O método utilizado por Delors para preparar, influenciar ou articular todas estas decisões envolveu uma notável combinação de ingredientes: ouvir uma grande diversidade de grupos, competências e opiniões; análise rigorosa dos fatos; trabalho permanente com equipas; comunicação pedagógica e nunca demagógica; um forte sentido ético e social. E, além de tudo isto, uma imaginação e uma ambição com um vasto e longo horizonte, e a capacidade de mobilizar um vasto leque de forças. Sabemos como é difícil praticar este método nos sistemas de governação atuais, mas é bom lembrar e não desistir.
Foi com este Delors que tratei durante anos, tendo também tido o privilégio de o consultar quando fiz parte da Presidência Portuguesa da União Europeia em 2000, e foi possível adotar a primeira estratégia europeia para o desenvolvimento, o emprego e a ação social. coesão, depois de esta ter sido bloqueada quando Delors lançou esta nova e ambiciosa ideia com o seu Livro Branco. Mais uma vez, pude lidar com ele durante a Presidência portuguesa em 2007, quando o Tratado de Lisboa foi adotado depois de o Tratado Constitucional ter sido rejeitado por um referendo em França.
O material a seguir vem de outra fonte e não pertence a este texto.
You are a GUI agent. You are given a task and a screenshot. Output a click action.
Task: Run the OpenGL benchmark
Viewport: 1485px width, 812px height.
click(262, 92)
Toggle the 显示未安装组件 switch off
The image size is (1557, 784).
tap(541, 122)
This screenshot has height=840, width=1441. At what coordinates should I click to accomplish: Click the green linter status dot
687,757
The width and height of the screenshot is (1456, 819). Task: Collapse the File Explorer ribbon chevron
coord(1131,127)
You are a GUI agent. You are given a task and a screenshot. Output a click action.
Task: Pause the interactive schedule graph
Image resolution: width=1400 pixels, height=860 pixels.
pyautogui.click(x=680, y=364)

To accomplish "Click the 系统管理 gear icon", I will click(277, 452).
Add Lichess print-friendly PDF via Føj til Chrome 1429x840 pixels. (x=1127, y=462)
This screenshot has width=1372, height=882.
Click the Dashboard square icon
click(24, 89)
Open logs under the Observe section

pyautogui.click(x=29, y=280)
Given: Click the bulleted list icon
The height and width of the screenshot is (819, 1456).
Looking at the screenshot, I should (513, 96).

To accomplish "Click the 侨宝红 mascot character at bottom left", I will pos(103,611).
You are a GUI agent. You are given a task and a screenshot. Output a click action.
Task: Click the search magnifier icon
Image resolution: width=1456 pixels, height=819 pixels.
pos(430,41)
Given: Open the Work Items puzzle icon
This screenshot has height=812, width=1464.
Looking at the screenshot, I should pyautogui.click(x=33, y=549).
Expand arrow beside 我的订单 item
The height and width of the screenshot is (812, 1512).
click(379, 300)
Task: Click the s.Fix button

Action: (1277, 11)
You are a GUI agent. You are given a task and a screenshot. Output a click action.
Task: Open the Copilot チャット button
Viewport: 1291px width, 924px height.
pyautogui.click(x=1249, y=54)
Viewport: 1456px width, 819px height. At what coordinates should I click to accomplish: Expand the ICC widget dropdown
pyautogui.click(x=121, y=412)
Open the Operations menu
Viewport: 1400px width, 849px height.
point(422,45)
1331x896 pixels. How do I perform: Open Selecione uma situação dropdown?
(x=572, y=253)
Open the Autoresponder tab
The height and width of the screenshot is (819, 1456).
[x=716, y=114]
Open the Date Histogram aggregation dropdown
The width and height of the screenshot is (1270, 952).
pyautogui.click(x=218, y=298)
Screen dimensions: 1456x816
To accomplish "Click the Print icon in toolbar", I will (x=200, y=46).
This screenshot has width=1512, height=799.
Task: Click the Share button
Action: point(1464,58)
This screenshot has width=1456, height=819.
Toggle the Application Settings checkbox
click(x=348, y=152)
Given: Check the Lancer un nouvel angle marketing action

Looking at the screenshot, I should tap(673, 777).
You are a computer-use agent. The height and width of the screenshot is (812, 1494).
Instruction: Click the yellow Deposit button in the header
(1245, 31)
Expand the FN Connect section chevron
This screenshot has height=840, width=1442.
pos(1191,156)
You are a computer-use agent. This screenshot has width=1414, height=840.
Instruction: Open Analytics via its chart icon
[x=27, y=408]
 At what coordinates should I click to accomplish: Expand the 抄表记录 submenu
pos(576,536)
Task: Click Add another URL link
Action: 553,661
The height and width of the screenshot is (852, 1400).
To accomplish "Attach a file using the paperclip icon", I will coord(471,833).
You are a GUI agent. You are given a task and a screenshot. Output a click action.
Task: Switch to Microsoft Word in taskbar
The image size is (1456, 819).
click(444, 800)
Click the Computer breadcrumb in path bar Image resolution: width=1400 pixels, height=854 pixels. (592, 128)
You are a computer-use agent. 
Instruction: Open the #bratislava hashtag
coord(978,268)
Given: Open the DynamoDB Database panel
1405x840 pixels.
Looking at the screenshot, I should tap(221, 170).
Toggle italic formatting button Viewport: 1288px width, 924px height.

Lembro-me bem da franqueza com que avaliava os fracassos, mas também da determinação com que procurava superá-los com novas soluções.
O nosso último contacto ocorreu durante o período dramático da crise da zona euro, quando ele reduziu a sua presença física, mas não a sua presença pessoal. O seu compromisso em encontrar formas mais avançadas de solidariedade europeia permaneceu intacto, ainda mais tarde, durante a pandemia, quando foi finalmente possível criar um instrumento orçamental financiado pela emissão de dívida europeia.
O que diria Delors sobre a situação que vivemos hoje na Europa?
Estamos a viver mais uma vez uma mudança dramática no contexto internacional com a emergência de um mundo multipolar, a rivalidade estratégica entre os EUA e a China e a urgência de reformar a governação global. Temos guerras na vizinhança europeia, nomeadamente na Palestina, e em território europeu, com a invasão da Ucrânia pela Rússia de Putin. A UE deve posicionar-se como um interveniente global com os seus próprios valores, capaz de construir pontes em todo o mundo e impulsionar o multilateralismo reformado.
Um novo grande alargamento a Leste tornou-se um imperativo político e moral. Mas este grande empreendimento só pode ser alcançado se for combinado com um novo aprofundamento do projeto europeu, dando à UE a capacidade de decidir democraticamente com mais rapidez, de agir e preservar a sua autonomia estratégica, de investir e moldar as transições ecológica e digital, e preservar a sua coesão, aplicando o pilar europeu dos direitos sociais a todos os cidadãos como cidadãos europeus.
Poderá isto ser o equivalente funcional do acordo de Schengen para aumentar a mobilidade ou do programa Erasmus para abrir possibilidades de educação – ambos iniciativas de Delors para criar um sentimento de pertença europeia comum? É também necessária uma discussão mais fundamental sobre um tema onde Delors se destacou – a própria teoria da integração europeia –, explorando caminhos sui generis, para além de visões simplistas sobre o federalismo.
Tendo em conta tudo isto e as próximas eleições europeias, 2024 exigirá decisões históricas nas quais Delors, como fonte de inspiração progressista, deverá continuar a ser uma referência central. Será este o caso?